• [Enunciado de la tarea]:
Reescribe todas las entradas y sustituye "Instruction" por "Command", sin alterar nada más.

• [Conjunto de entradas]:

+ + + +

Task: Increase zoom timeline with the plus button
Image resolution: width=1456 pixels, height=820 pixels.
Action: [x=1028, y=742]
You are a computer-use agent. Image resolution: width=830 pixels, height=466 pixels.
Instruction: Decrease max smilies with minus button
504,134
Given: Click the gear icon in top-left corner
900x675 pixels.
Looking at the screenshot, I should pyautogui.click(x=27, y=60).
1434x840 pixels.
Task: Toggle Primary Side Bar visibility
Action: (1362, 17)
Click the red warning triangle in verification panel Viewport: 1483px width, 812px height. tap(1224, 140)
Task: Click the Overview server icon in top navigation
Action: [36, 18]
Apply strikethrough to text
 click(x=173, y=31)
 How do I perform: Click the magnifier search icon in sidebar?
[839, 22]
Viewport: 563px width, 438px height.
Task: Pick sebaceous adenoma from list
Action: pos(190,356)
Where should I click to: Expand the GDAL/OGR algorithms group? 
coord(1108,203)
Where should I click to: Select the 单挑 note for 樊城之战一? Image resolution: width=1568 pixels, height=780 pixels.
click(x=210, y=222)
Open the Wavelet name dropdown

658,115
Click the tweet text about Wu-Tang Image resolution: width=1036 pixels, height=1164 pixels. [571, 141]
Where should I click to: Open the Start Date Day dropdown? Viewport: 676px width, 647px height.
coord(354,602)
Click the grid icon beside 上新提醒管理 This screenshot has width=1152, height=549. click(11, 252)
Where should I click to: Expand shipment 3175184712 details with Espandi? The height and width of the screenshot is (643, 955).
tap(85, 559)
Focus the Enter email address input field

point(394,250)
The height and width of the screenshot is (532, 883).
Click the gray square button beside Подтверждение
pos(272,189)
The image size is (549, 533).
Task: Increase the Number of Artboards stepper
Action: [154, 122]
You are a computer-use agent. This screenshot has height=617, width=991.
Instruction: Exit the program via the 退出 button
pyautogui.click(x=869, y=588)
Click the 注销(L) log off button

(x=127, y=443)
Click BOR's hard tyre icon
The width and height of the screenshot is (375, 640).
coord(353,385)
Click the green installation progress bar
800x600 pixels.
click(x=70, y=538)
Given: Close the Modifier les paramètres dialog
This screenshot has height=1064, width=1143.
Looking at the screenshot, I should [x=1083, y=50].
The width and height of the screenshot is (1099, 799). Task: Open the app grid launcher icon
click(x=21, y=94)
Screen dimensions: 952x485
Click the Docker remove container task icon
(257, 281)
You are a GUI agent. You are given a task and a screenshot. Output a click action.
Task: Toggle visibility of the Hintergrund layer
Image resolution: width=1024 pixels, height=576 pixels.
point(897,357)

+ + + +

• [Resultado de la tarea]:
Task: Increase zoom timeline with the plus button
Image resolution: width=1456 pixels, height=820 pixels.
Action: [x=1028, y=742]
You are a computer-use agent. Image resolution: width=830 pixels, height=466 pixels.
Command: Decrease max smilies with minus button
504,134
Given: Click the gear icon in top-left corner
900x675 pixels.
Looking at the screenshot, I should pyautogui.click(x=27, y=60).
1434x840 pixels.
Task: Toggle Primary Side Bar visibility
Action: (1362, 17)
Click the red warning triangle in verification panel Viewport: 1483px width, 812px height. tap(1224, 140)
Task: Click the Overview server icon in top navigation
Action: [36, 18]
Apply strikethrough to text
 click(x=173, y=31)
 How do I perform: Click the magnifier search icon in sidebar?
[839, 22]
Viewport: 563px width, 438px height.
Task: Pick sebaceous adenoma from list
Action: pos(190,356)
Where should I click to: Expand the GDAL/OGR algorithms group? 
coord(1108,203)
Where should I click to: Select the 单挑 note for 樊城之战一? Image resolution: width=1568 pixels, height=780 pixels.
click(x=210, y=222)
Open the Wavelet name dropdown

658,115
Click the tweet text about Wu-Tang Image resolution: width=1036 pixels, height=1164 pixels. [571, 141]
Where should I click to: Open the Start Date Day dropdown? Viewport: 676px width, 647px height.
coord(354,602)
Click the grid icon beside 上新提醒管理 This screenshot has width=1152, height=549. click(11, 252)
Where should I click to: Expand shipment 3175184712 details with Espandi? The height and width of the screenshot is (643, 955).
tap(85, 559)
Focus the Enter email address input field

point(394,250)
The height and width of the screenshot is (532, 883).
Click the gray square button beside Подтверждение
pos(272,189)
The image size is (549, 533).
Task: Increase the Number of Artboards stepper
Action: [154, 122]
You are a computer-use agent. This screenshot has height=617, width=991.
Command: Exit the program via the 退出 button
pyautogui.click(x=869, y=588)
Click the 注销(L) log off button

(x=127, y=443)
Click BOR's hard tyre icon
The width and height of the screenshot is (375, 640).
coord(353,385)
Click the green installation progress bar
800x600 pixels.
click(x=70, y=538)
Given: Close the Modifier les paramètres dialog
This screenshot has height=1064, width=1143.
Looking at the screenshot, I should [x=1083, y=50].
The width and height of the screenshot is (1099, 799). Task: Open the app grid launcher icon
click(x=21, y=94)
Screen dimensions: 952x485
Click the Docker remove container task icon
(257, 281)
You are a GUI agent. You are given a task and a screenshot. Output a click action.
Task: Toggle visibility of the Hintergrund layer
Image resolution: width=1024 pixels, height=576 pixels.
point(897,357)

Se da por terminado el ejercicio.